Monday, April 17, 2017

Ecology and Calvinism (Outside Reading)

            For one of my outside readings, I will be evaluating the Calvinist position on environmentalism and ecology. My main source will be the words of Calvinist, Belden Lane. In Lane’s article on the Huffington Post, he begins by contrasting the stereotypical views of Calvinism with the content that actually exists in the Reformed Tradition. He states that Jonothan Edwards, author of Sinners in the Hands of an Angry God, actually wrote with such beauty and mysticism about God’s creation. He emphatically states Calvin’s view of nature which is that nature is the “theater of God’s glory”; Calvin also stated that we should be “ravished with wonder at the beauteous fabric of the universe”. God’s theater is always met with the thunderous applause of God’s creation.
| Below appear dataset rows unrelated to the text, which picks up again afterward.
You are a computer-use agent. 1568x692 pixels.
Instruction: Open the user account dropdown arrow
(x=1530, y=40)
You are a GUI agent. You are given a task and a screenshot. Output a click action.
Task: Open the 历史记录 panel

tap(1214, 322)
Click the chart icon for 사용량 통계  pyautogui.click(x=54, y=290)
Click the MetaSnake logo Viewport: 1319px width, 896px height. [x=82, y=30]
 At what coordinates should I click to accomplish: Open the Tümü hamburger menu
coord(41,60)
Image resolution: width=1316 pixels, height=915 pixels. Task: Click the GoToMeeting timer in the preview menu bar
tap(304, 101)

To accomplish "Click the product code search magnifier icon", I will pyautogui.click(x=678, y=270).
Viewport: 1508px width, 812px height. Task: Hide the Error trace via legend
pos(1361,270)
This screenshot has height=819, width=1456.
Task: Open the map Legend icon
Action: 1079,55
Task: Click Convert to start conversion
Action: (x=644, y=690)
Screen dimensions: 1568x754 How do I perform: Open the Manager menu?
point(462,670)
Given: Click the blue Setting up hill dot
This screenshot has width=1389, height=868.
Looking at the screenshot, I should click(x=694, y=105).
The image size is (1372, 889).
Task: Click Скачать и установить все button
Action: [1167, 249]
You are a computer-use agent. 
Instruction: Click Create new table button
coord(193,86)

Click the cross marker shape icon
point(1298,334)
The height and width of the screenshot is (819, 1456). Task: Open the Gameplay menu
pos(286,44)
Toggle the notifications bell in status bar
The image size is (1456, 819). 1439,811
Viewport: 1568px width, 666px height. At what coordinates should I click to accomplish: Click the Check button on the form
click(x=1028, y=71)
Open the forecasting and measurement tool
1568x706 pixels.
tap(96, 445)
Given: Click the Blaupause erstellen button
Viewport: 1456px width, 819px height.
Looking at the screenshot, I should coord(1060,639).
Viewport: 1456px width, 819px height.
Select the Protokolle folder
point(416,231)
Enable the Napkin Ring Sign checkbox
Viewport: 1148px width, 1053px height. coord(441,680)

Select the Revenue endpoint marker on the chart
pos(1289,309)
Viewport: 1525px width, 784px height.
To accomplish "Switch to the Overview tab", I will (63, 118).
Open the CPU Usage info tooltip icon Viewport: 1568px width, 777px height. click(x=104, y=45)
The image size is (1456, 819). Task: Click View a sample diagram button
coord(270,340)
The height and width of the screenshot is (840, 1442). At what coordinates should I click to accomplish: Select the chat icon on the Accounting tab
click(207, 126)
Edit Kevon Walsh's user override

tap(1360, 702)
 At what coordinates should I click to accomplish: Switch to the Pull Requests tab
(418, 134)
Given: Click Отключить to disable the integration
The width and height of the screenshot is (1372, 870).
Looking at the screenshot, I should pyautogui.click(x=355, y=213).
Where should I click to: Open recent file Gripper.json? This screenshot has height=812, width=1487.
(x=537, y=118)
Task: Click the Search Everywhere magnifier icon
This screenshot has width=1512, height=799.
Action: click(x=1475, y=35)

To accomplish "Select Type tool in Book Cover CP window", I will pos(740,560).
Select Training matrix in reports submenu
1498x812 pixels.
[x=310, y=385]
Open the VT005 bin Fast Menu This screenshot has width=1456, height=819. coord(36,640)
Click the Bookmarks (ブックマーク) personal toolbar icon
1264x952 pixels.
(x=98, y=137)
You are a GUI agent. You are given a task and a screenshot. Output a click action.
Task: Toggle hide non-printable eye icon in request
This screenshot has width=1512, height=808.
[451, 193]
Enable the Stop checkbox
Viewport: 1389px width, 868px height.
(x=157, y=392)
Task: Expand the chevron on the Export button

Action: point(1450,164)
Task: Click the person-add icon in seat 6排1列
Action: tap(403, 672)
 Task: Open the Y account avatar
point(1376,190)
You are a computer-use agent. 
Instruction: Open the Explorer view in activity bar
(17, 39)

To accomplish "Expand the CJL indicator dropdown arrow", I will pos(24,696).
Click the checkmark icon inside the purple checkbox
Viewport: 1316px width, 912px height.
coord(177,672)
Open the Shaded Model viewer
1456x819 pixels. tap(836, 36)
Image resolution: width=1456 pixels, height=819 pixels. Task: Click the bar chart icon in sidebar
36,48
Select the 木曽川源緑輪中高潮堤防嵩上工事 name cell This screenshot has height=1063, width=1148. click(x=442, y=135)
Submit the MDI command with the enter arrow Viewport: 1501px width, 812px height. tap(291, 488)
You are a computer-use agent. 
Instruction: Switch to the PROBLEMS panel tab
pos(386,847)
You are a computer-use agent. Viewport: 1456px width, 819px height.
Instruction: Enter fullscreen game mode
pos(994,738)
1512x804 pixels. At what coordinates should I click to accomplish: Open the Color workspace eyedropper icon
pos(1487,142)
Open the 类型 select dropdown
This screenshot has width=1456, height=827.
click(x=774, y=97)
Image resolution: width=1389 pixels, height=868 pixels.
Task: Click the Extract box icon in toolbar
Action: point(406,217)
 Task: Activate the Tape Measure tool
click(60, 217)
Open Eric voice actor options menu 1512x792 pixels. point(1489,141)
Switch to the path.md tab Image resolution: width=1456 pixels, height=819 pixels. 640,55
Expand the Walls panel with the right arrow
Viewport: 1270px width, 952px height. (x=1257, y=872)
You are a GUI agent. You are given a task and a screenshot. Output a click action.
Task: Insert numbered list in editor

As a supporter of the ever sovereign decrees of God, Calvin knows that each thunder clap and every fall of snow is a marvelous display of God’s holy and infinite glory; it is as an orchestra constantly moving whether or not it is experienced in forte or pianissimo. Nature was a book (second and never ahead of Scripture) that God has given us, and to desecrate nature is to “burn the book of nature”. Calvin’s spiritual descendants, the Puritans, were even among the first in the modern period to pass legislation forbidding animal cruelty, citing Calvin as saying, “God will not have us abuse the beasts beyond measure, but to nourish and care for them”. Overall, this is a powerful lesson in stereotyping; a group who some would consider the least likely is truly the one which promoted ecology for the sake of loving our Lord God.